— Required action —
Restrict the output to the lines below starting at the one that contains "743x527 pixels." and ending at the one that contains "You are a computer-use agent. Viewport: 914px", and restate them word for word, both ends included.

— Data excerpts —
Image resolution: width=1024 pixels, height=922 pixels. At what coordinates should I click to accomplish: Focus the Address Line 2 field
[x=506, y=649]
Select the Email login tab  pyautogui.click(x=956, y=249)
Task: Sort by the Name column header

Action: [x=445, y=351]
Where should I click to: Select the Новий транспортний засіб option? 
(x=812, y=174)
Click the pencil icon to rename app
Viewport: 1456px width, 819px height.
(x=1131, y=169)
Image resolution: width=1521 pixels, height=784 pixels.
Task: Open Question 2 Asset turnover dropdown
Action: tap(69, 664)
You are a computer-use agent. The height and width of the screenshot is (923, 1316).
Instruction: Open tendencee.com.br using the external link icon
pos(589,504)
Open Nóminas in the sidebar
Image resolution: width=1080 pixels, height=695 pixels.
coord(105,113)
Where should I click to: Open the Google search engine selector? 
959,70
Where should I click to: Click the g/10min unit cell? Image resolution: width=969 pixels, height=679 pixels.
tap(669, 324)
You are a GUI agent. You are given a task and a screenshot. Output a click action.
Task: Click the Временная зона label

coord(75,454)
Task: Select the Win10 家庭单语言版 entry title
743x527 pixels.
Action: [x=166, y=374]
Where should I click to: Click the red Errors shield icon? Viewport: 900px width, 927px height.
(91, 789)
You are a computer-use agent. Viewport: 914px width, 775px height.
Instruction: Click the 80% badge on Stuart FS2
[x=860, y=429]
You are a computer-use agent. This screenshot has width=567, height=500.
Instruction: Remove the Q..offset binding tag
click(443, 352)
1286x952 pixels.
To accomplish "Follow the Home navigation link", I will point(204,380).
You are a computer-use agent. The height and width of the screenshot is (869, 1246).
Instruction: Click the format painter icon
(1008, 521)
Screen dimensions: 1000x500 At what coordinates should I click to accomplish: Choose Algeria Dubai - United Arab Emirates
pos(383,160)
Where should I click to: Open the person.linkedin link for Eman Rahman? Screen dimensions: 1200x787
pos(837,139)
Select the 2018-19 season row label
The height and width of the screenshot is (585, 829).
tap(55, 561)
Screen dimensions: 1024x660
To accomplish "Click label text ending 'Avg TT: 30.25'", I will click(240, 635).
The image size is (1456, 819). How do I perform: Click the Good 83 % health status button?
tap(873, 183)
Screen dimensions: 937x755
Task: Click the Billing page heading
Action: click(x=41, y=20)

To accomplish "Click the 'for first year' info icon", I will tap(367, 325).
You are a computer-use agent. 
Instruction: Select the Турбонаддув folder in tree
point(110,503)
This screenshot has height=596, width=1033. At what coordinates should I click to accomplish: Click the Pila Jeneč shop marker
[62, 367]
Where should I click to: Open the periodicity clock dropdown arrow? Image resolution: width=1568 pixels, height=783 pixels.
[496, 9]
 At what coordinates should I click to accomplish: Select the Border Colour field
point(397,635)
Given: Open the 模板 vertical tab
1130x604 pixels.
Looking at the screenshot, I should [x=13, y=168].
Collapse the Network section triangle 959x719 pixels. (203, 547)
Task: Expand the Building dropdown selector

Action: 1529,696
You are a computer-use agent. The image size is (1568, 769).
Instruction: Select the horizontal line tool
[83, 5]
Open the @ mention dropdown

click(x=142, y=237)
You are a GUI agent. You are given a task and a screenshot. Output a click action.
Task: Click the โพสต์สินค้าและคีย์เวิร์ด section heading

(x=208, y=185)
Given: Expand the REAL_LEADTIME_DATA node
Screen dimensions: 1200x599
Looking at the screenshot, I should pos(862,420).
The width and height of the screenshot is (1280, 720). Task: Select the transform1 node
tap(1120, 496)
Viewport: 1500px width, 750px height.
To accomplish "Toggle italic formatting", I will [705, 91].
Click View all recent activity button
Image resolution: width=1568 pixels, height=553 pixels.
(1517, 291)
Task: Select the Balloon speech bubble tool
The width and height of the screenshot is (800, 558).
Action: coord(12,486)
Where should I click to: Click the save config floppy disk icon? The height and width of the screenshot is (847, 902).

— Your response —
743x527 pixels.
Action: [x=166, y=374]
Where should I click to: Click the red Errors shield icon? Viewport: 900px width, 927px height.
(91, 789)
You are a computer-use agent. Viewport: 914px width, 775px height.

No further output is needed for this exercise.